[Task description] Each record below needs to be reproduced precisely, though not its pictures.

(Extracted data entries)
------------------------------------------------

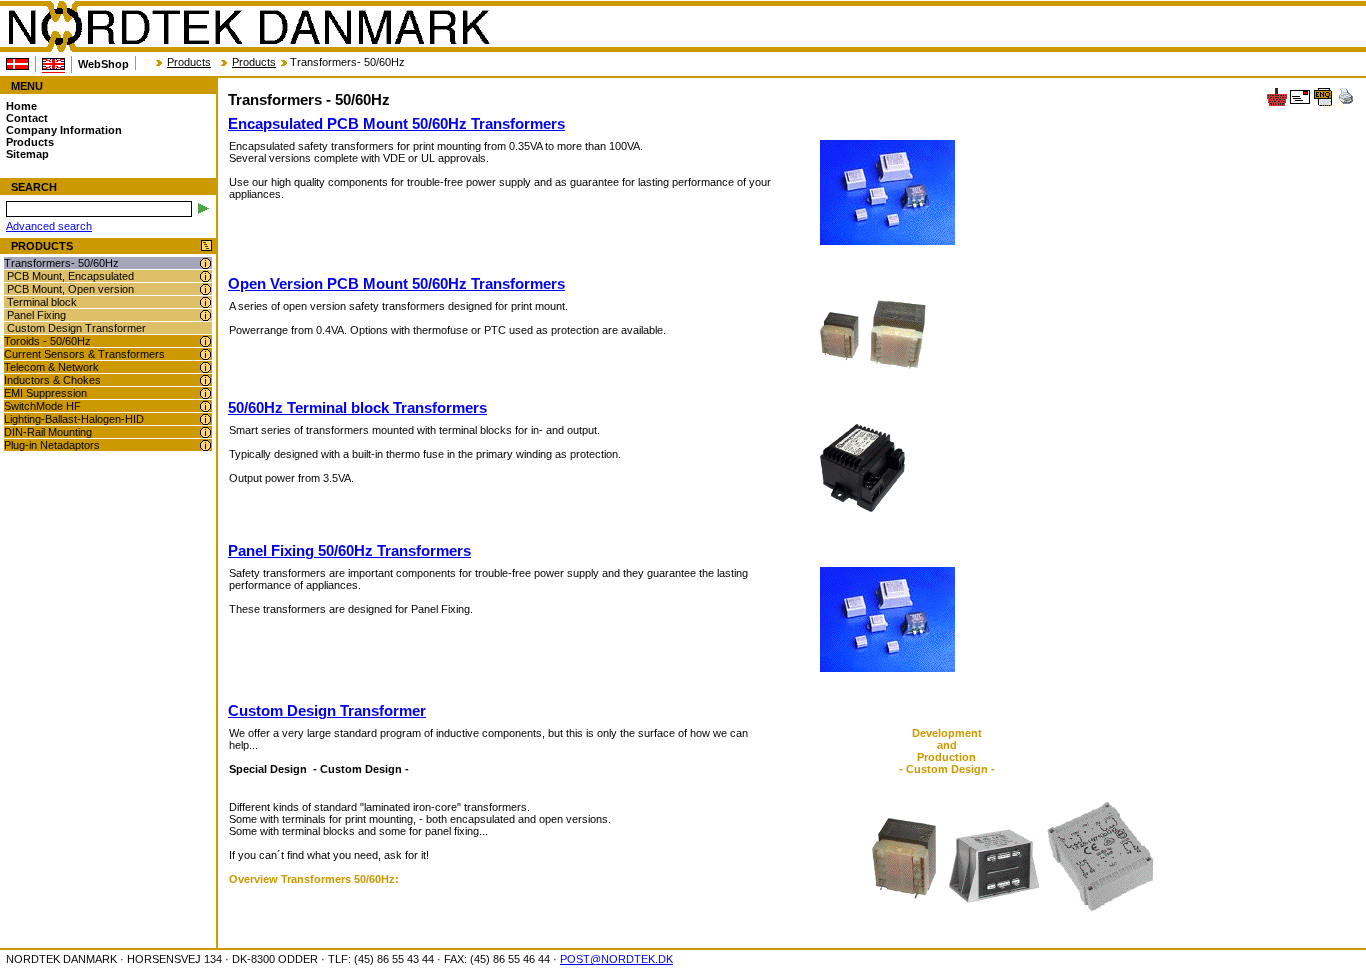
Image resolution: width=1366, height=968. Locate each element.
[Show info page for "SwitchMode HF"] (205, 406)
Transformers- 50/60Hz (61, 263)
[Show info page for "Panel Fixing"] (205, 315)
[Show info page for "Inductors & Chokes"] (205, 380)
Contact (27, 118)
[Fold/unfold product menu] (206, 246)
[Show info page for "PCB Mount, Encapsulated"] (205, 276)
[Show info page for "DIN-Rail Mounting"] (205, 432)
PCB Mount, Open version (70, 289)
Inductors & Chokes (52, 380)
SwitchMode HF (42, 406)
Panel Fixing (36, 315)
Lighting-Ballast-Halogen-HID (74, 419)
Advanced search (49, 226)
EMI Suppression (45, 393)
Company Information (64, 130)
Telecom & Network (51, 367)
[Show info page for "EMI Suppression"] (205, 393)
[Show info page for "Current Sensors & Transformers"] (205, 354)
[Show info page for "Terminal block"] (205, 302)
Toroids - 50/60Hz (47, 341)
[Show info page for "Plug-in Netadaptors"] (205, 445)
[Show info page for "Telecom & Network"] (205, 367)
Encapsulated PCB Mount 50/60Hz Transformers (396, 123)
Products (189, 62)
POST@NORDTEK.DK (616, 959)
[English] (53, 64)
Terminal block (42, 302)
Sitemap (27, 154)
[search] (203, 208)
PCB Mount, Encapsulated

------------------------------------------------

[Expected answer]
Image resolution: width=1366, height=968. Locate each element.
[Show info page for "SwitchMode HF"] (205, 406)
Transformers- 50/60Hz (61, 263)
[Show info page for "Panel Fixing"] (205, 315)
[Show info page for "Inductors & Chokes"] (205, 380)
Contact (27, 118)
[Fold/unfold product menu] (206, 246)
[Show info page for "PCB Mount, Encapsulated"] (205, 276)
[Show info page for "DIN-Rail Mounting"] (205, 432)
PCB Mount, Open version (70, 289)
Inductors & Chokes (52, 380)
SwitchMode HF (42, 406)
Panel Fixing (36, 315)
Lighting-Ballast-Halogen-HID (74, 419)
Advanced search (49, 226)
EMI Suppression (45, 393)
Company Information (64, 130)
Telecom & Network (51, 367)
[Show info page for "EMI Suppression"] (205, 393)
[Show info page for "Current Sensors & Transformers"] (205, 354)
[Show info page for "Terminal block"] (205, 302)
Toroids - 50/60Hz (47, 341)
[Show info page for "Plug-in Netadaptors"] (205, 445)
[Show info page for "Telecom & Network"] (205, 367)
Encapsulated PCB Mount 50/60Hz Transformers (396, 123)
Products (189, 62)
POST@NORDTEK.DK (616, 959)
[English] (53, 64)
Terminal block (42, 302)
Sitemap (27, 154)
[search] (203, 208)
PCB Mount, Encapsulated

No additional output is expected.